** BEGIN **

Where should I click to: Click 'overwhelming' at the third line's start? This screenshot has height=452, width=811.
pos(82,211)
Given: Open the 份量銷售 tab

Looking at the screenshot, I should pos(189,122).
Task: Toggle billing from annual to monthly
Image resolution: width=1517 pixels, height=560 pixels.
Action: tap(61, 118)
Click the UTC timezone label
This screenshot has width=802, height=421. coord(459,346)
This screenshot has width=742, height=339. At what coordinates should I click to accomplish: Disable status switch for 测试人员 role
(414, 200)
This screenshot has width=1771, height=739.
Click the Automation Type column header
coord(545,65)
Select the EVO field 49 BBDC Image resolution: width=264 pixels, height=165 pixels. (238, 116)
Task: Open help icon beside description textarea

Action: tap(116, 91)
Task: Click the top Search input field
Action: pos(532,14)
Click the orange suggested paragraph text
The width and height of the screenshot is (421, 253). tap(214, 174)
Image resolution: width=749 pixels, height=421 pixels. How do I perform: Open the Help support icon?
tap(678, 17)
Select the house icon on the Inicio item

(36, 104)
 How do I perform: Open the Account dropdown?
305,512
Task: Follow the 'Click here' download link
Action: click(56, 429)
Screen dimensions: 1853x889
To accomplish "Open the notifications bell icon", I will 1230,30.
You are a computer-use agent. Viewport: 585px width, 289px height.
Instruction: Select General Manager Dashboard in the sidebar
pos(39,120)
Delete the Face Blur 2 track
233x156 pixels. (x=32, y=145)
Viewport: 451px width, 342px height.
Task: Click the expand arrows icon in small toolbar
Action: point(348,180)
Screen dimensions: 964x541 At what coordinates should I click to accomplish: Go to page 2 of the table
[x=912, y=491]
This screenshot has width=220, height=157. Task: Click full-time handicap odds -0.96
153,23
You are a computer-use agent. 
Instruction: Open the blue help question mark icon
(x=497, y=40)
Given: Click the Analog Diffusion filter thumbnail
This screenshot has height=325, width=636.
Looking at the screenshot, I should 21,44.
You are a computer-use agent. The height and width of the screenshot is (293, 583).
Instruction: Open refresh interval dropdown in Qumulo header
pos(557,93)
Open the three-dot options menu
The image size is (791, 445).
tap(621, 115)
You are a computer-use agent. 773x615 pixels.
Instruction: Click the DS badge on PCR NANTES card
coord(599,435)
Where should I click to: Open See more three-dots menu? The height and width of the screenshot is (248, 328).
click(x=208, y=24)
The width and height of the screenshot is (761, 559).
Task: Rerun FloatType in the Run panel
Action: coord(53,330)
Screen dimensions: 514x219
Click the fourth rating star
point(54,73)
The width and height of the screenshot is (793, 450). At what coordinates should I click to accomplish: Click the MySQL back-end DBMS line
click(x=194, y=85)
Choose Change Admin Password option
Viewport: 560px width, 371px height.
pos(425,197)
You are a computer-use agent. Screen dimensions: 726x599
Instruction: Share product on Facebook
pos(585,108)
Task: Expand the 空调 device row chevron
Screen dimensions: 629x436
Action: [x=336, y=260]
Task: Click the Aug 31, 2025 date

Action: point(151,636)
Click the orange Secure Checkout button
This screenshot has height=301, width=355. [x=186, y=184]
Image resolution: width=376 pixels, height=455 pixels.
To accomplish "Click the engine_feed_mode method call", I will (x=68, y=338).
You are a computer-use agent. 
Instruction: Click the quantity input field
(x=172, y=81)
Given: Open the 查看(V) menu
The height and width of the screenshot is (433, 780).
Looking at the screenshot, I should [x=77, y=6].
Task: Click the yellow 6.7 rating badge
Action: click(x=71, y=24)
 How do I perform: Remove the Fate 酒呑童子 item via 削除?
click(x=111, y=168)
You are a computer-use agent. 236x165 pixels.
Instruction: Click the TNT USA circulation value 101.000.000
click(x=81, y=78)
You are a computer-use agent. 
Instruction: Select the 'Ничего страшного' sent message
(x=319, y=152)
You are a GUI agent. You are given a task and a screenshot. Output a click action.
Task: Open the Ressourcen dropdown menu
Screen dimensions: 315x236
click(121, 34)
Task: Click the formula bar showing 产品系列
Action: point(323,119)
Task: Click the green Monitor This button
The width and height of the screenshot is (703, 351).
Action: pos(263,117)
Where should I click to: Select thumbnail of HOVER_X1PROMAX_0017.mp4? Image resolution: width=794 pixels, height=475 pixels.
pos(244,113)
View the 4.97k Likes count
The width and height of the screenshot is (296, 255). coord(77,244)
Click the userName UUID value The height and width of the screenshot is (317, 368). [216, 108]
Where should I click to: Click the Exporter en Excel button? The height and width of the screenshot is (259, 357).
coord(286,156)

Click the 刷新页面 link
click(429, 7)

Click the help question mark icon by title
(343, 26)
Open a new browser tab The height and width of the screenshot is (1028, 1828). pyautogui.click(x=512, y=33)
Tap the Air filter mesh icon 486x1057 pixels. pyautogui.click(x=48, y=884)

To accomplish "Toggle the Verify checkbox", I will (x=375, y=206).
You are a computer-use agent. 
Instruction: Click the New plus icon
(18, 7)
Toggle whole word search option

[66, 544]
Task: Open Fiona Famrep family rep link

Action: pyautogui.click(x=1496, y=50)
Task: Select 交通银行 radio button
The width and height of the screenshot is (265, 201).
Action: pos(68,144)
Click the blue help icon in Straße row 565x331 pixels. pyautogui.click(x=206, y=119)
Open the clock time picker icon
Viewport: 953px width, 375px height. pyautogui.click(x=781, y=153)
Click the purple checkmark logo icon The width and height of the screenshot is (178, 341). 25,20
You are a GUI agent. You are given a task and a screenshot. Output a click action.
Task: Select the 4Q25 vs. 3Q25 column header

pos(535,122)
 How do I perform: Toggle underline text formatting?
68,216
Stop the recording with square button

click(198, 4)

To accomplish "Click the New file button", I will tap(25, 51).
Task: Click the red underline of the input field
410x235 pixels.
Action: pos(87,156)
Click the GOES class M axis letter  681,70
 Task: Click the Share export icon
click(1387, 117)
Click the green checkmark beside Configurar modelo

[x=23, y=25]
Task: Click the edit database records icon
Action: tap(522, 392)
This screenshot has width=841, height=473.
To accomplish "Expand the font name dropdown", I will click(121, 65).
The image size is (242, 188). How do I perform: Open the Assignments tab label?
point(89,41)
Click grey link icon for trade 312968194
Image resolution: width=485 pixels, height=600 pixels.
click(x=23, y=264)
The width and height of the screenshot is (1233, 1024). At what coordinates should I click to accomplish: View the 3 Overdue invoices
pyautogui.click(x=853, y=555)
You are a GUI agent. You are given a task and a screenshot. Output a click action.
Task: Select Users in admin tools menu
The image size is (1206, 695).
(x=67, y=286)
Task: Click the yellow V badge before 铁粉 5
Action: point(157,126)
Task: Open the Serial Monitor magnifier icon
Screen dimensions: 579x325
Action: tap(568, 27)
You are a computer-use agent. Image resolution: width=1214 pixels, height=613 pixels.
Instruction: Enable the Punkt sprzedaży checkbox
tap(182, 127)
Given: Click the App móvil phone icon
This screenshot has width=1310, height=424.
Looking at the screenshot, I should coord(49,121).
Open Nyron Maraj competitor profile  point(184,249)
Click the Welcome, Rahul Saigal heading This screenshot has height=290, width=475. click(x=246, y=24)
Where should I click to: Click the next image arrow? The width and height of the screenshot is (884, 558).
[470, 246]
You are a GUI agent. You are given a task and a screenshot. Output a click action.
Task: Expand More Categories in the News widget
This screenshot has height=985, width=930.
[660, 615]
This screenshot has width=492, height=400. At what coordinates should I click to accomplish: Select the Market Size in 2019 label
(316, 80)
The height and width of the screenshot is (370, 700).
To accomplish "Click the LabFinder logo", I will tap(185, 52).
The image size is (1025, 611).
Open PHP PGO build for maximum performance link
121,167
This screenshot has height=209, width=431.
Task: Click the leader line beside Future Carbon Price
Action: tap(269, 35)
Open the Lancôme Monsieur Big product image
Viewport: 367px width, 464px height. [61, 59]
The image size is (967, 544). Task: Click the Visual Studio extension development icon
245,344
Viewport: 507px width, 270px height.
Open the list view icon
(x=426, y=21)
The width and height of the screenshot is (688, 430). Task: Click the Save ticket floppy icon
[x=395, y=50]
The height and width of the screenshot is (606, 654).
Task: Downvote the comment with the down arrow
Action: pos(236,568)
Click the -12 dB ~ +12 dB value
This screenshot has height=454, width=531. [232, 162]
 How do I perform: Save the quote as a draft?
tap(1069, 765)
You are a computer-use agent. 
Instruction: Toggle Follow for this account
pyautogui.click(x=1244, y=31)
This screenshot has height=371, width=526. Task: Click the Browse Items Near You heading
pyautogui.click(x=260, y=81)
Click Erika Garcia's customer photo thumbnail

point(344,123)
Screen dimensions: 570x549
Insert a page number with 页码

** END **

Exercise prompt: Write out the lines from the one containing "Where should I click to: Open" to the one containing "Action: click(x=71, y=24)", both included, precisely as they stand in the records.

Response to the task:
Where should I click to: Open See more three-dots menu? The height and width of the screenshot is (248, 328).
click(x=208, y=24)
The width and height of the screenshot is (761, 559).
Task: Rerun FloatType in the Run panel
Action: coord(53,330)
Screen dimensions: 514x219
Click the fourth rating star
point(54,73)
The width and height of the screenshot is (793, 450). At what coordinates should I click to accomplish: Click the MySQL back-end DBMS line
click(x=194, y=85)
Choose Change Admin Password option
Viewport: 560px width, 371px height.
pos(425,197)
You are a computer-use agent. Screen dimensions: 726x599
Instruction: Share product on Facebook
pos(585,108)
Task: Expand the 空调 device row chevron
Screen dimensions: 629x436
Action: [x=336, y=260]
Task: Click the Aug 31, 2025 date

Action: point(151,636)
Click the orange Secure Checkout button
This screenshot has height=301, width=355. [x=186, y=184]
Image resolution: width=376 pixels, height=455 pixels.
To accomplish "Click the engine_feed_mode method call", I will (x=68, y=338).
You are a computer-use agent. 
Instruction: Click the quantity input field
(x=172, y=81)
Given: Open the 查看(V) menu
The height and width of the screenshot is (433, 780).
Looking at the screenshot, I should [x=77, y=6].
Task: Click the yellow 6.7 rating badge
Action: click(x=71, y=24)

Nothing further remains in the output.